Research Division Seminar
Unveil the Composition and the Origin of Primitive Asteroids through Sample-Return Missions
Abstract
Primitive asteroids are small bodies that have evolved relatively little since their formation. Their study is essential to understand the chemical composition of the early solar system and its evolution over the past 4.57 billion years. The understanding of the evolutionary processes of primitive asteroids is all the more important as these objects could have brought water and organic matter into the inner solar system.
In the 2010s, two space missions, OSIRIS-Rex (NASA) and Hayabusa2 (JAXA), embarked on a journey to two primitive asteroids in order to collect samples from their surface. The carbonaceous-type asteroid (162173) Ryugu was the target of the Hayabusa2 mission. The spacecraft performed two samplings, collecting surface and subsurface materials excavated by an artificial impactor, because the subsurface is more likely preserved from the alteration by space weathering processes. In December 2020, the sealed capsule containing 5.4 of precious samples returned to Earth. The capsule was opened in the Curation Facility (Sagamihara, Japan), a complex of clean chambers, in order to carry out a first analysis of the grains without exposing them to the terrestrial atmosphere.

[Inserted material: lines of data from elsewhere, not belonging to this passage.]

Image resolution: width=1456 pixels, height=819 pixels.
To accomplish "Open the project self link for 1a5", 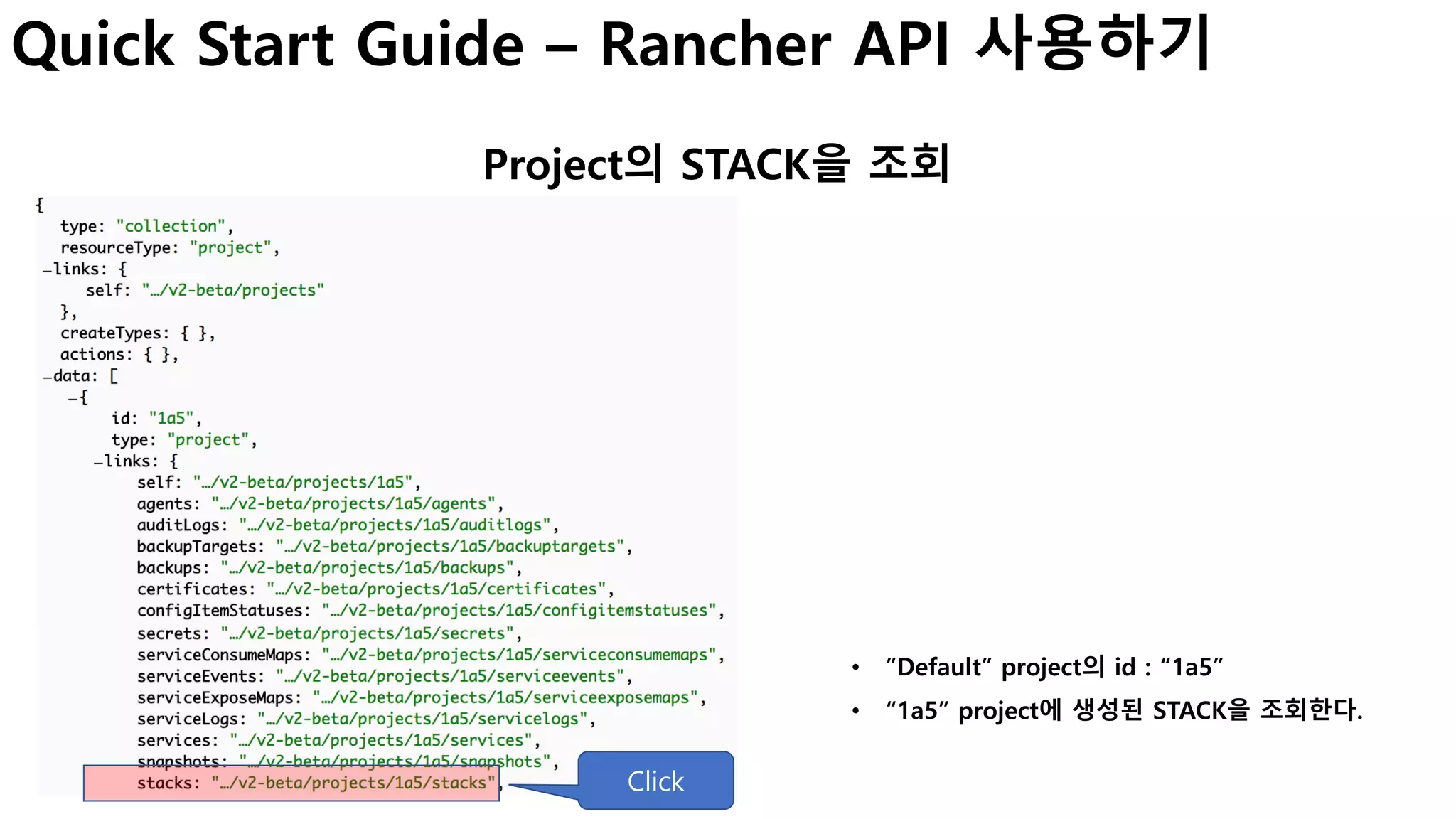I will [302, 482].
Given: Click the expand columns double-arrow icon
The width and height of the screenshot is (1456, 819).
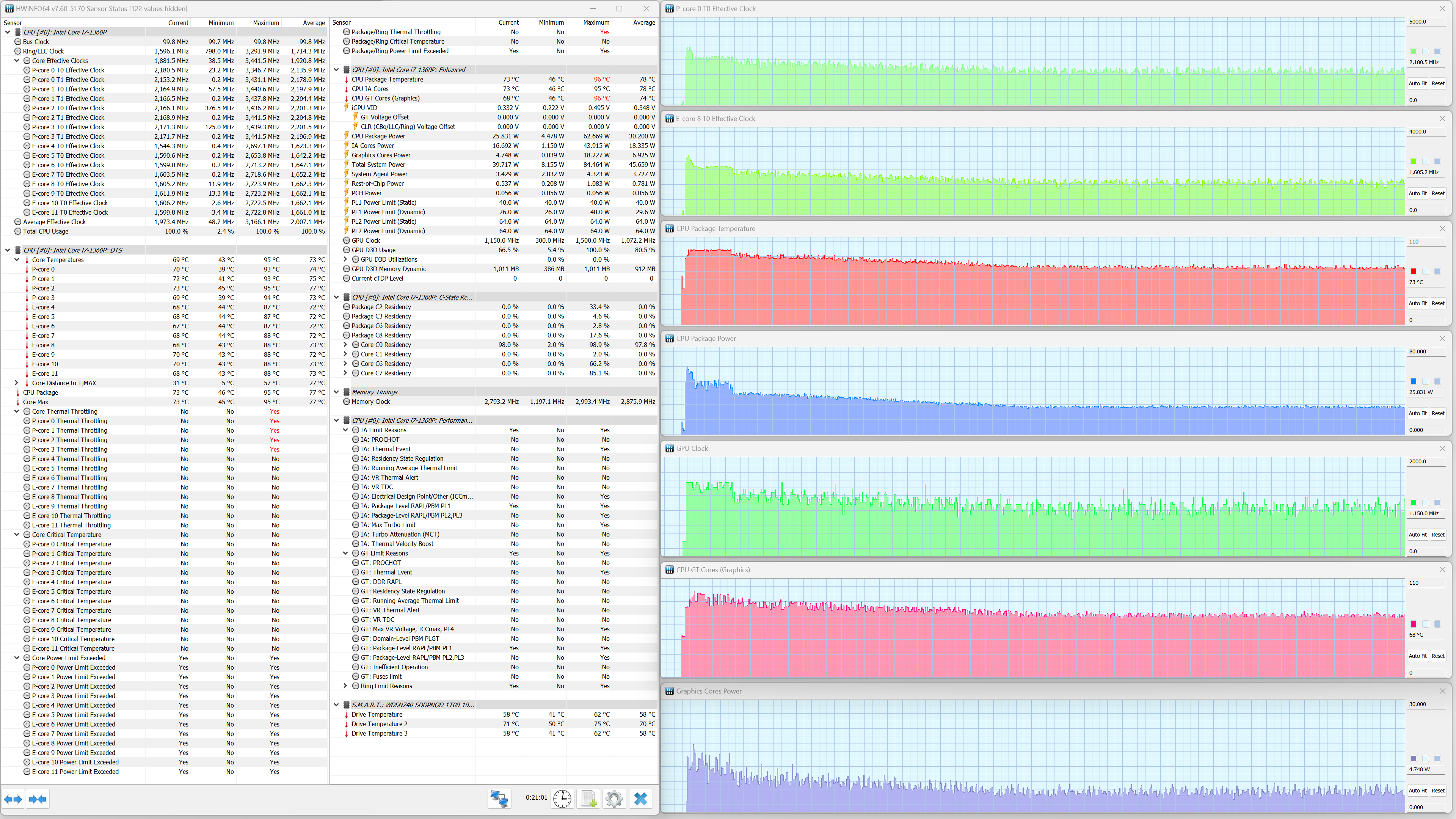Looking at the screenshot, I should pos(13,799).
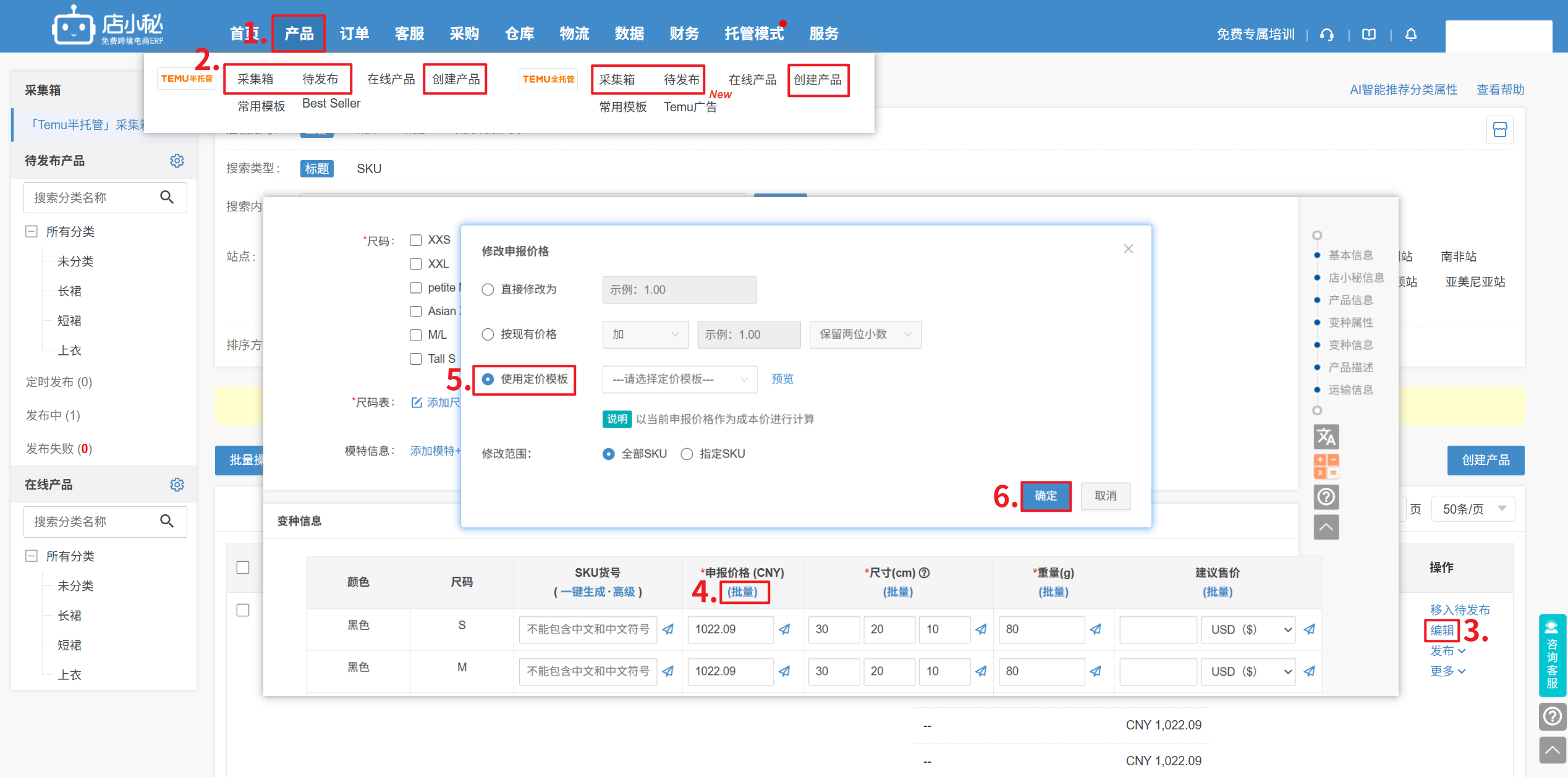1568x777 pixels.
Task: Click the headset customer support icon
Action: (x=1326, y=35)
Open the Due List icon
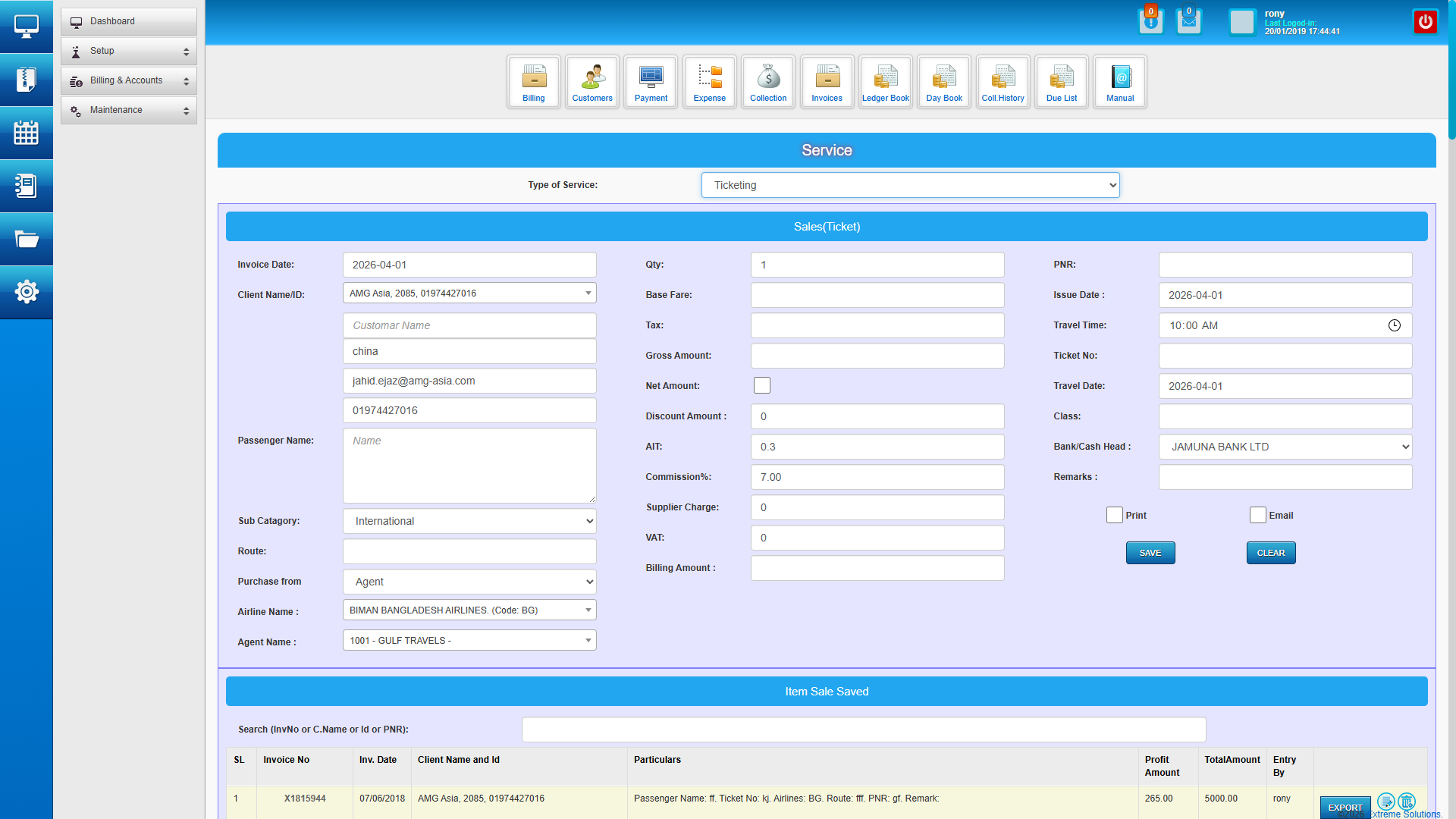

A non-destructive spectral analysis of the whole collection was conducted in the Curation Facility. Then, some of the grains, up to several mm in size, were extracted from the Facility and analysed with other techniques, by international teams, in order to precisely characterise their mineralogy and their chemical composition. These analyses revealed that the samples are mainly composed of minerals formed by the aqueous alteration at low temperature (~40°C) of Ryugu’s parent body. The detection of rare anhydrous minerals reveals that some regions in the parent body were preserved from extensive aqueous alteration. Moreover, the analyses of the samples show that space weathering modified the physical and chemical properties of the particles exposed to space environment at the surface of the asteroid. The closest meteoritical analogs of Ryugu samples are CI chondrites, a class of meteorites probably originating from carbonaceous asteroids. However, some of the spectral and compositional differences between them suggest that CI chondrites could have been partly contaminated by terrestrial contamination. Thus, the asteroid samples are the most pristine primitive materials in our collections.
The capsule of the OSIRIS-REx spacecraft, containing the samples from (101955) Bennu, landed in the Utah desert in September 2023, and was then transferred to the Johnson Space Center at Houston. Analysis of Bennu samples is underway, and initial results suggest that Bennu, like Ryugu, contains hydrated minerals and organic matter. The laboratory characterization of these two asteroids will represent a major advancement in understanding the composition of our primitive solar system and its evolution.